Dive Brief:
- Wynn Resorts posted operating revenues of $1.74 billion for the second quarter of 2025, an increase of $4.9 million from the same quarter last year. Las Vegas operating revenues, specifically, were up $10 million to $638.6 million, according to a second-quarter earnings report released Thursday.
- On an earnings call, CEO Craig Billings said Wynn was also planning to resume the remodel of its Encore Tower in Las Vegas, which the company previously halted due to tariff concerns.
- While Wynn appears to have outperformed some of its Las Vegas peers, which posted Q2 revenue declines, the resort operator did notice “softer” midweek bookings, which led Wynn to prioritize “midweek rate over occupancy,” Billings said.
Dive Insight:
When asked on the earnings call why Wynn appeared to outperform peers like MGM Resorts International and Caesars Entertainment in Q2, Billings said, “being at the luxury end of the market helps.”
“We sit in a unique position,” Billings said on the call. “We're not the best barometer of Las Vegas writ large. We're the best barometer, I think, of a very particular portion of Las Vegas.”
He then noted that the “average check on in our fine-dining restaurants … has been pretty stable.”
Following its first-quarter earnings call — in which Wynn announced it was halting $375 million in capital expenditures, inclusive of its Encore Tower remodel, citing tariff concerts — the company revised its sourcing and procurement plans, Billings shared.
“I now expect we will kick off that renovation in spring 2026 with minor disruptions during the renovation period,” he said.
Wynn is “bullish” on the coming quarters, he added, noting that it saw its forward booking pace accelerate as July progressed.

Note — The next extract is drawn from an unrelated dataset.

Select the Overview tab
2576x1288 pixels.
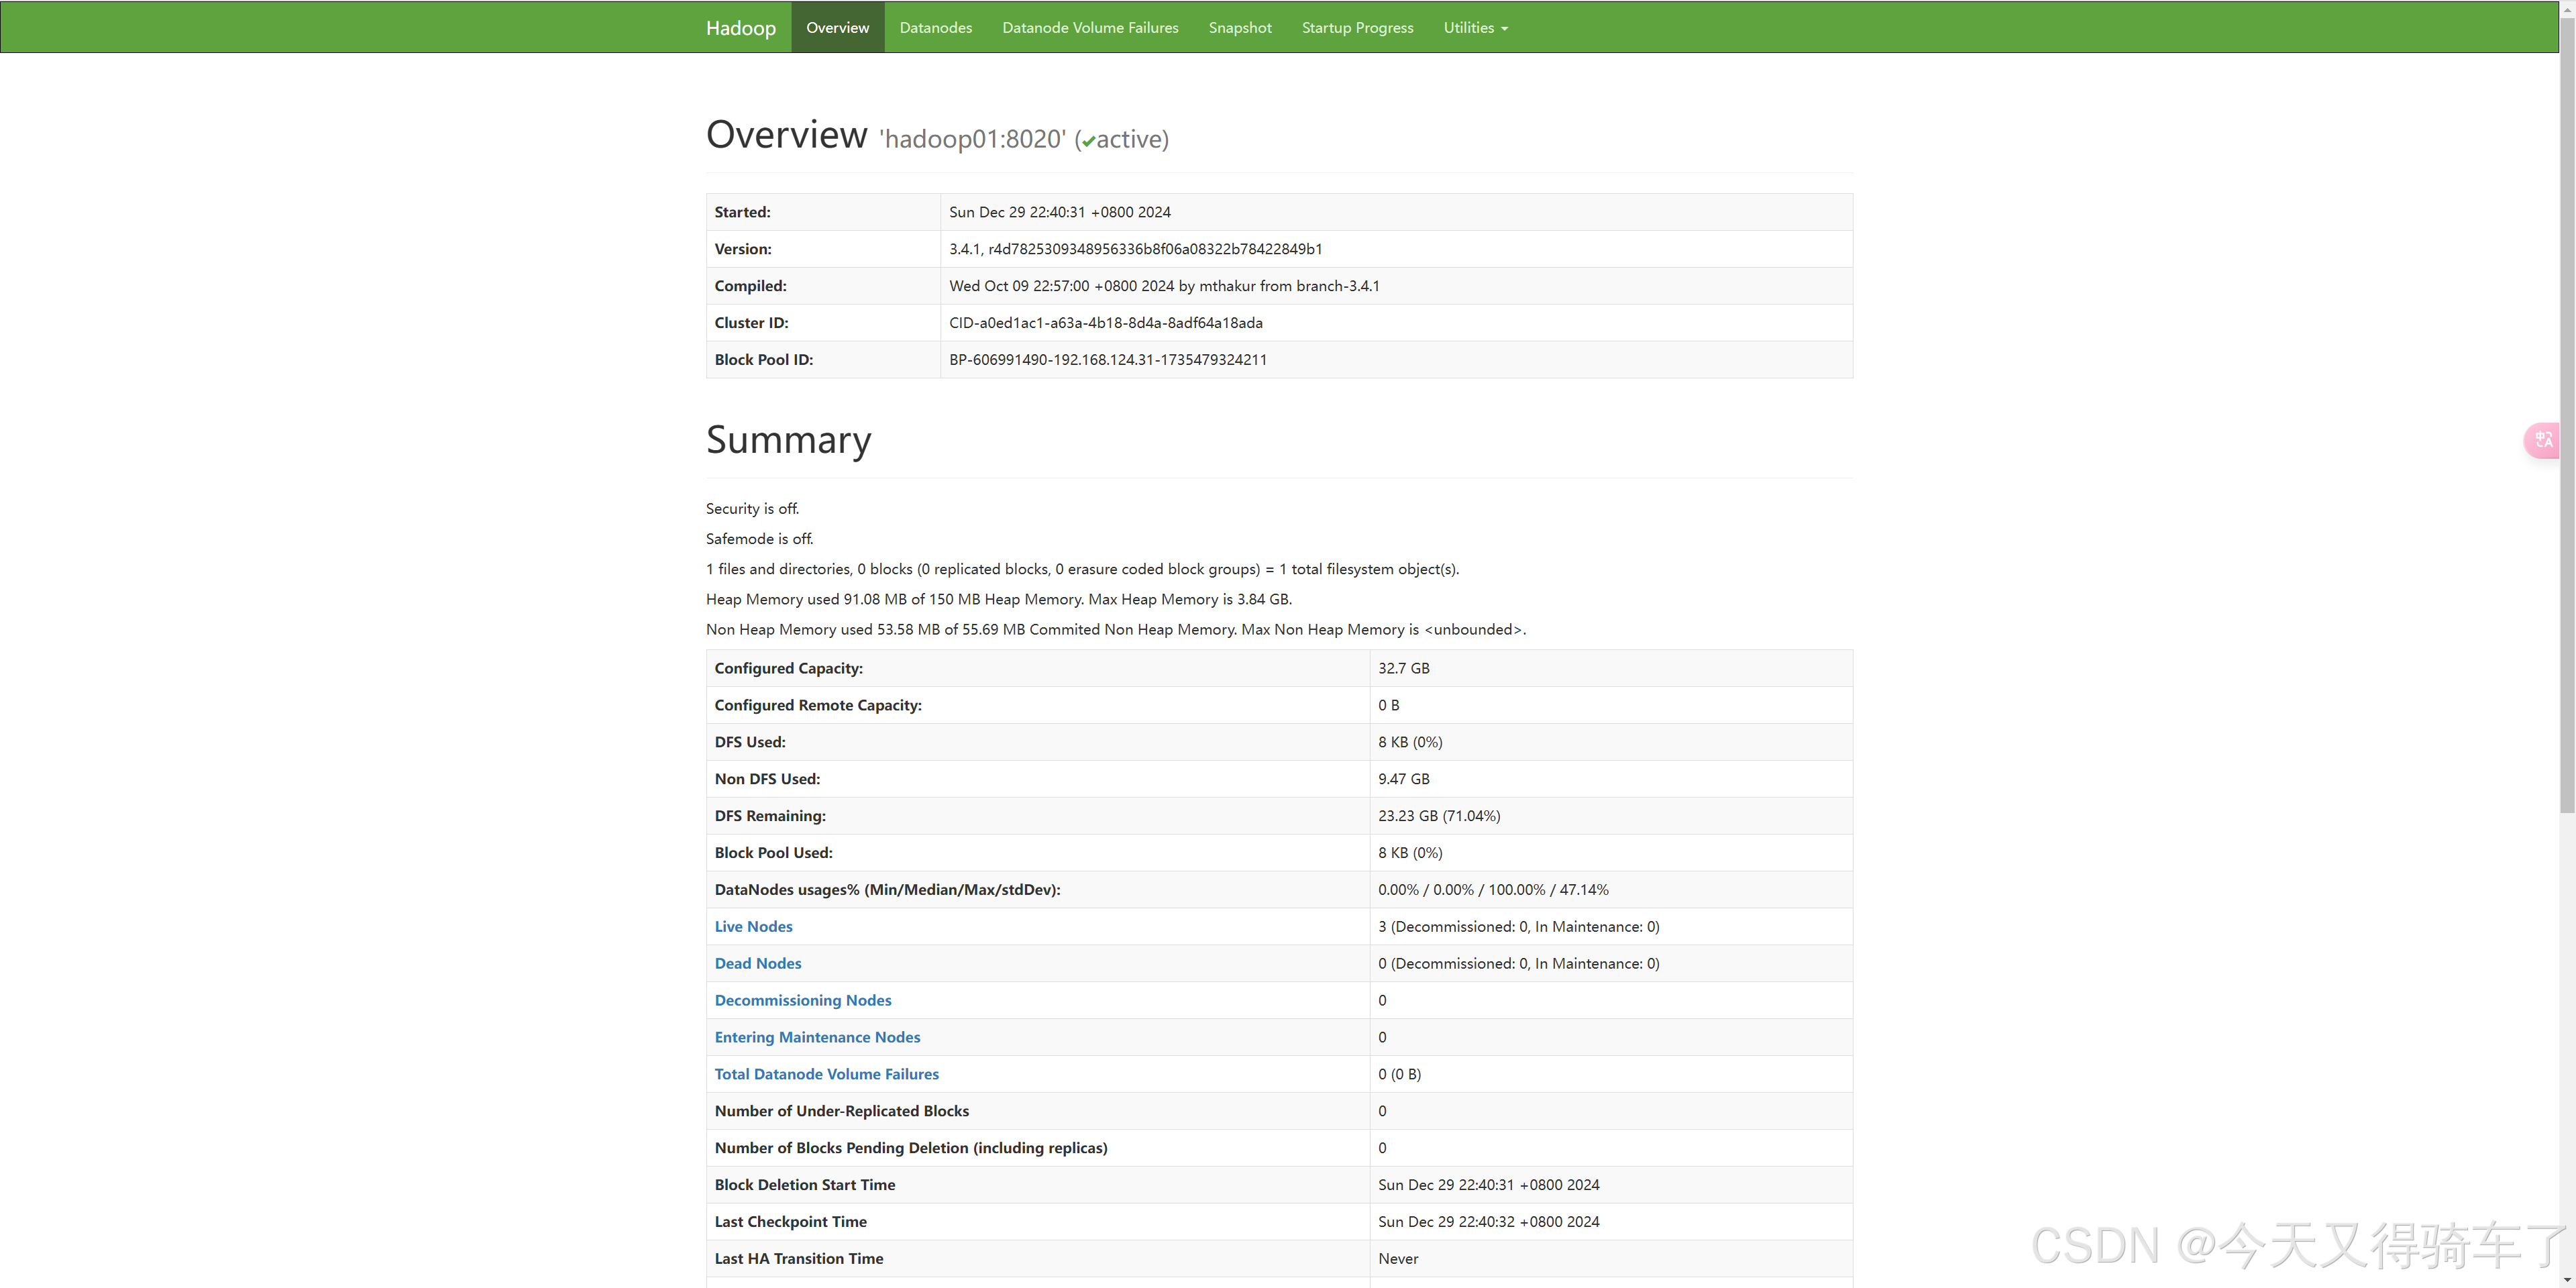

“Our group and convention business looks strong heading into the fourth quarter, and 2026 is shaping up to be a record year for both group room nights and revenue,” Billings said.
MGM also pointed to future bookings in its Q2 earnings call last week, with CFO Jonathan Halkyard saying the operator plans to “restore a growth trajectory” following recent Las Vegas declines.
Caesars, meanwhile, posted a 3.7% year-over-year decline in Las Vegas net revenues in the quarter.